=== Source records ===
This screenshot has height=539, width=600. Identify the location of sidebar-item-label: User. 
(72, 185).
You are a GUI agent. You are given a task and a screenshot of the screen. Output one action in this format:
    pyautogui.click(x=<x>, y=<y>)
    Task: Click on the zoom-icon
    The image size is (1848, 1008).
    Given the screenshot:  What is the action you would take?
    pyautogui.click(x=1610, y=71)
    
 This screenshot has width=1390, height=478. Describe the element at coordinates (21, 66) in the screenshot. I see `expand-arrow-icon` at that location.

=== What is required ===
Turn every line of the records above into a numbered list, omitting any blank lines.

=== Solution for this exercise ===
1. This screenshot has height=539, width=600. Identify the location of sidebar-item-label: User. 
2. (72, 185).
3. You are a GUI agent. You are given a task and a screenshot of the screen. Output one action in this format:
4.     pyautogui.click(x=<x>, y=<y>)
5.     Task: Click on the zoom-icon
6.     The image size is (1848, 1008).
7.     Given the screenshot:  What is the action you would take?
8.     pyautogui.click(x=1610, y=71)
9.  This screenshot has width=1390, height=478. Describe the element at coordinates (21, 66) in the screenshot. I see `expand-arrow-icon` at that location.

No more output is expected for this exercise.